I’ve been procrastinating over the blog & this post since the start of the year (and probably longer, if I’m honest!)
Amongst various things going on around here, I’ve had content for the blog piling up and stuffing themselves into an overwhelming bottle-neck situation which left me completely paralysed, unable to focus, simply not knowing where or how to start again, but desperately wanting to do so.
For the longest time, I couldn’t put my finger on why I was feeling so stuck. Why could I not just sit down and write like I used to? Wondering what the f*** was wrong with me, and feeling completely useless.
And then I realised…it’s the gap. Or gaps, I should say.
So much has changed in the last two years, and so much hasn’t. So much has happened and, whilst I try to be as open as possible here, there’s been a lot of dark times which hasn’t really lent itself to writing sparky lines about how good life is, my latest loves, or pretty much anything else. And there’s been so much of my story that hasn’t been mine alone. Which leads to gaps. Gaping holes I couldn’t fill with words & pictures and didn’t know how to share, or even if I wanted to.
But life goes on, an there’s also been amazing things happening, and, in the weirdest way, it’s ultimately both these scenarios I really couldn’t find the words for…
I’ve always maintained that blogging helped me discover myself – the opportunities, the community, the friendships, and the simplest fact of having something to look back over & see how far I’ve come, is something I find truly incredible.
But “blogging” in itself has changed at such a speed, it makes my head spin, and it’s also that which has led to the gaps. It’s made me question what I’m doing with this space, whether it has any value to anyone but me, and whether I’ve been truly authentic at times.
I was never one of those people that knew what they wanted to do… I worked in a pub from 18, then for Yves Saint Laurent for a few years, and then fell into admin roles as we moved around, until I had my daughter. I didn’t realise for the longest time how unfulfilled I felt in my work life, and it wasn’t until I taught myself to crochet & started this blogging journey that I learnt how important it is for me to be creative in what I do.

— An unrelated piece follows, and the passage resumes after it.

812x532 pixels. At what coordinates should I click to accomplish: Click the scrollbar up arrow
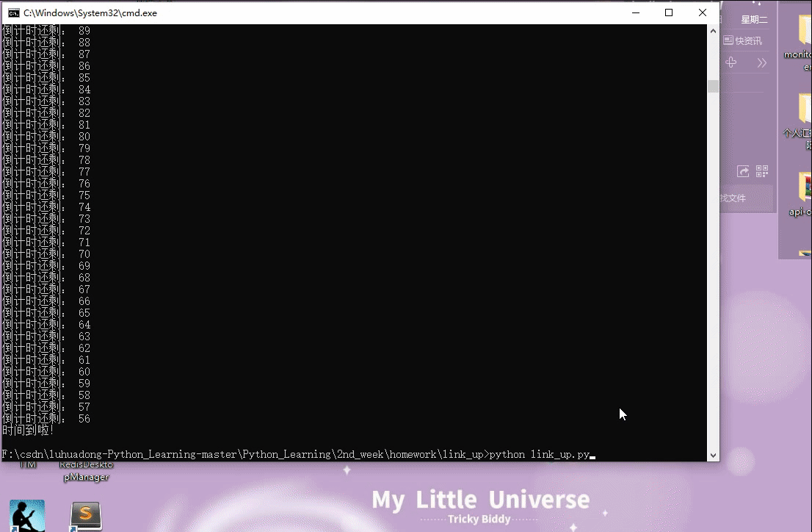713,29
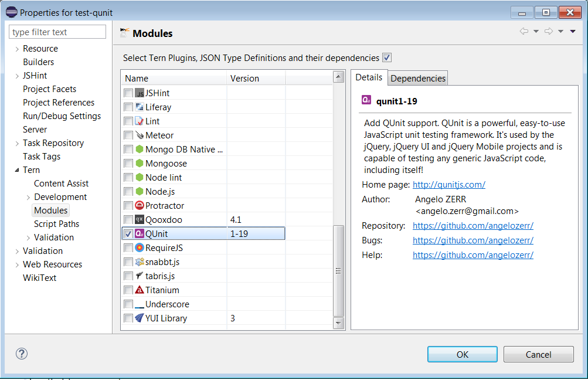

Many of my friends & family didn’t get what I was doing with blogging, and looking back, historically, some of their attitudes and comments would’ve made me give up. But for the first time in my life; this was something I felt like I HAD to stick with. I didn’t know why, or where it would go, but it was important to me. It was the first time I had ever started to feel like I was on the path I was meant to be, and that I could actually have some control in where that path might take me. For me, that is HUGE.
But it did perhaps mean that I doggedly threw myself into it in a bid to escape from other areas of my life that I felt I had no control over, and for the longest time, it was also a means to hide a slow, sinking, and destructive depression. I recognise that now, and perhaps that has been part of my crippling fear to delve back in.
And that is the final gap to be filled.
But six or seven years on from the beginning (I lose track!), I finally know what I want to be doing. Not only that, for the last year or so, I’ve been doing it too. And I want to share my journey again.
This blog, as with so many, was started as a personal story. I always had a vague idea that it may tie in in some way to a future business, but I never had intentions of becoming a pro-blogger, or of this space being the go to site for nifty tips or niche advice. At times, I’ve been edged into specific categories or boxes for one thing or another, but none of them have been what I’m really about.
So going back to the beginning of this particular tale…
Amongst the situational changes, I myself have inevitably changed too. Nothing seismic, but slight shifts that have altered my view on how I want to show up around here.
This will always be a personal blog – I create the content, I write about what I want, when I want, and how I want, and I’m constantly curious so it will remain a ‘lifestyle’ blog. Overall, the broader topics of home, family, adventure, food, creativity, life & style will remain. I know I’d like to explore more fashion, beauty, & food elements too, but is there anything you’d particularly like to see or know about?
I will continue to collaborate with brands because a) I love doing it, and b) it all helps towards the bills & the time I spend creating content, both here & on social media.
I know some folks don’t like sponsored or collaborative posts, but I genuinely only agree to projects I know I’d like to work on, and that I actually want to share with you, so I’m sorry to those that don’t like them (please bear with!) and am forever grateful to those that appreciate the work & story that goes into those kinds of posts that enable me to keep doing what I’ve discovered I love to do.
I will find a way to fill in those harder gaps too, because at the end of the day, I started reading blogs all those years ago because I found other people’s stories helped me not feel so alone, and inspired me to find out what I love, for me & no-one else. And if I only ever help one of you lovely folk in some small way; that will make me the happiest. Whether that be as simple as providing inspiration that helps you love your home, go on your first adventure, or find a product you enjoy, to starting a journey that helps you discover your you & love your everyday.
And lastly, I will fill in the gaps around my work more. I’m not so great at what feels like self-promo, but my journey has led me to focus on my photography, & I am now booking clients, and loving helping every single one of them to see their brands & businesses in a whole new way, to tell their stories, and to flourish.
So things are likely to still be a bit sporadic for a while whilst I refine my flow, and there’s definitely going to be a few back dated posts, but here it is…a start.